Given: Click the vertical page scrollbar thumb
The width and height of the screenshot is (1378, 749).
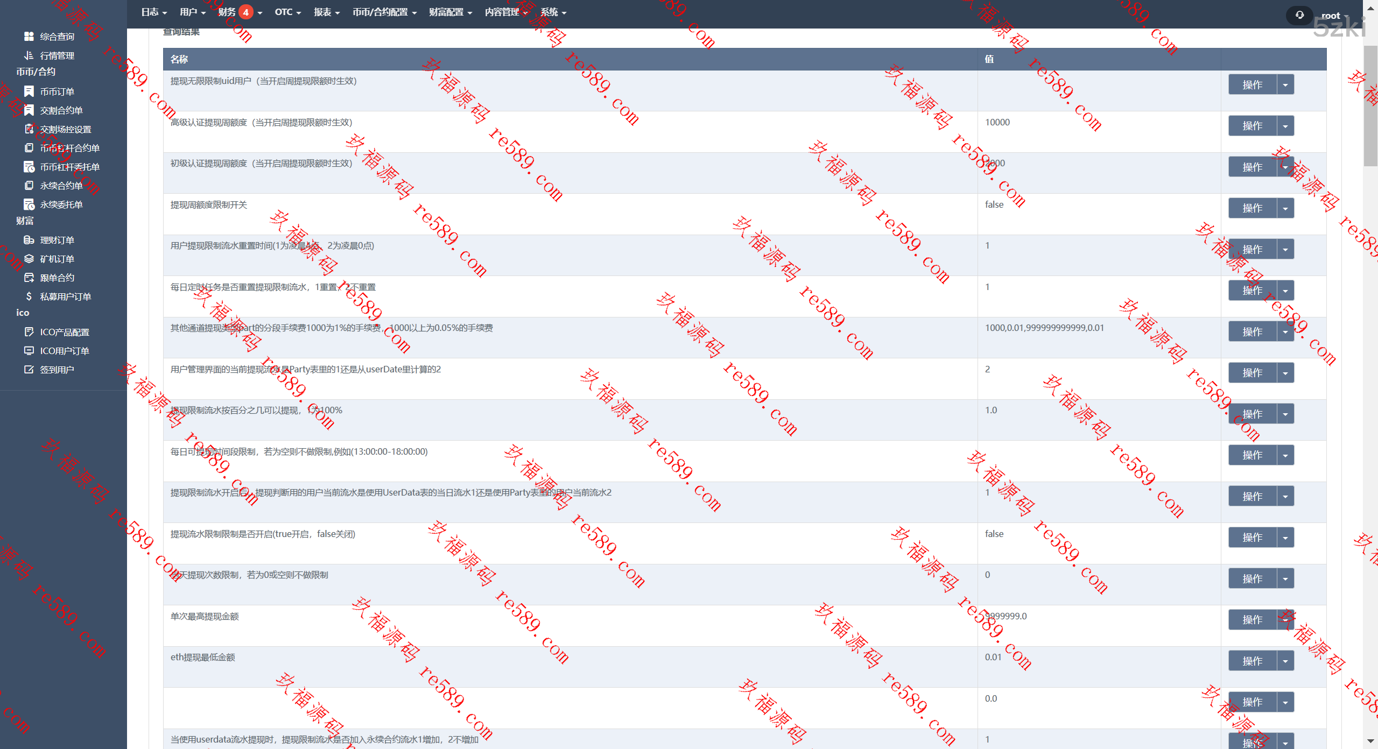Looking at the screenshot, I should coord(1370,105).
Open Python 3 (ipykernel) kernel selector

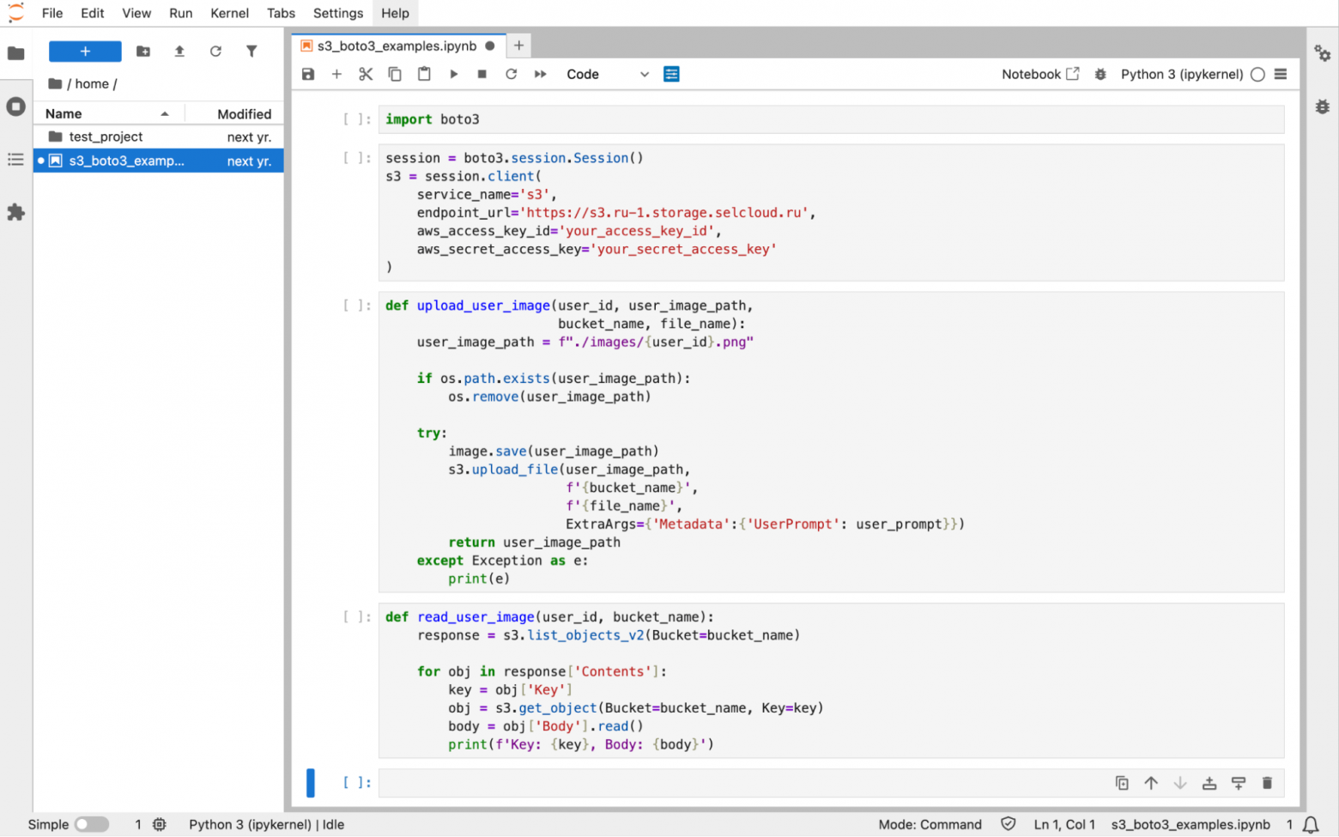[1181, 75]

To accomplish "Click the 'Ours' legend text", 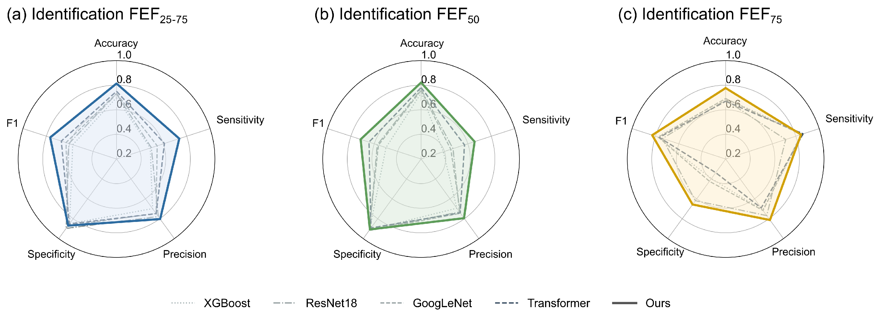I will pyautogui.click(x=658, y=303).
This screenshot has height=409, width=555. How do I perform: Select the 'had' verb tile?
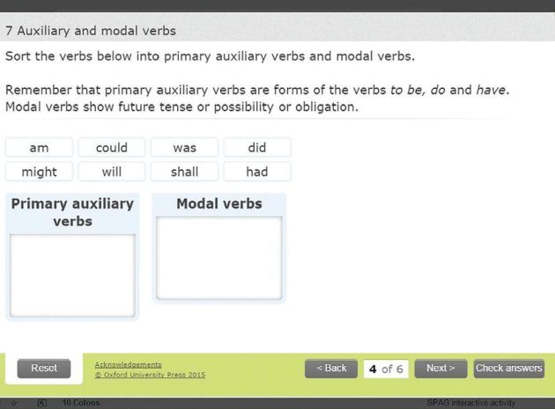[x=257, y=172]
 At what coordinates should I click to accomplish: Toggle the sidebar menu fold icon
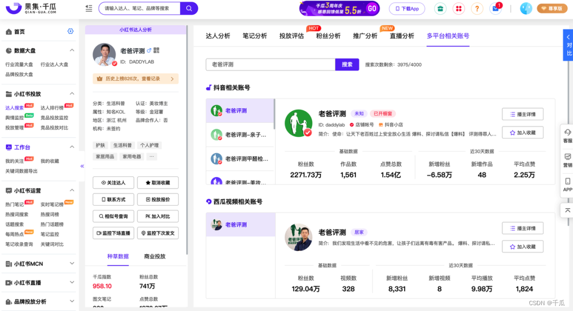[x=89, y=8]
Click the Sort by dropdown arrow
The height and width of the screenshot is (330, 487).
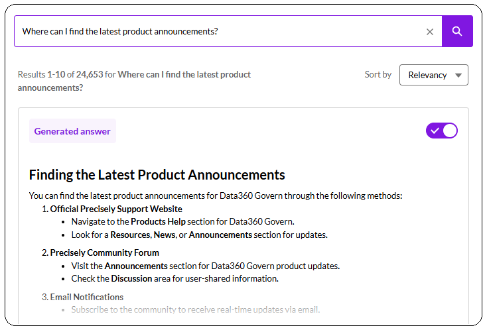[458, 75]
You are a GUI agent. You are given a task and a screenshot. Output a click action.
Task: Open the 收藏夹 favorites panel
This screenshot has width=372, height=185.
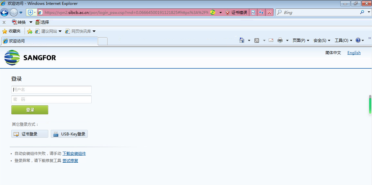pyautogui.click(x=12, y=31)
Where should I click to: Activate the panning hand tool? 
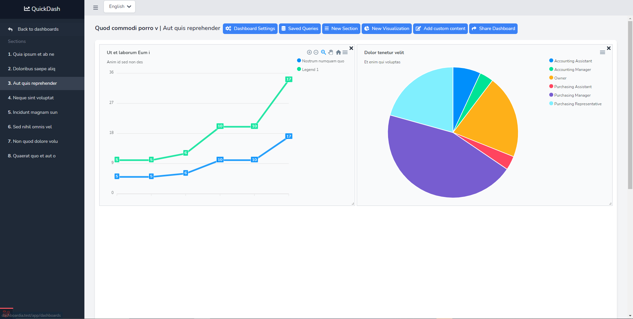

☆ ☆ ☆ ☆ ☆

Rewrite the part of the rows that opens with the line containing "You are a GUI" and runs through the end of the rows as a JSON list of strings, one string per line, skipping blank lines and leaving out the pictures.

[
  "You are a GUI agent. You are given a task and a screenshot. Output a click action.",
  "Task: Open the 收藏夹 favorites panel",
  "This screenshot has width=372, height=185.",
  "pyautogui.click(x=12, y=31)",
  "Where should I click to: Activate the panning hand tool? "
]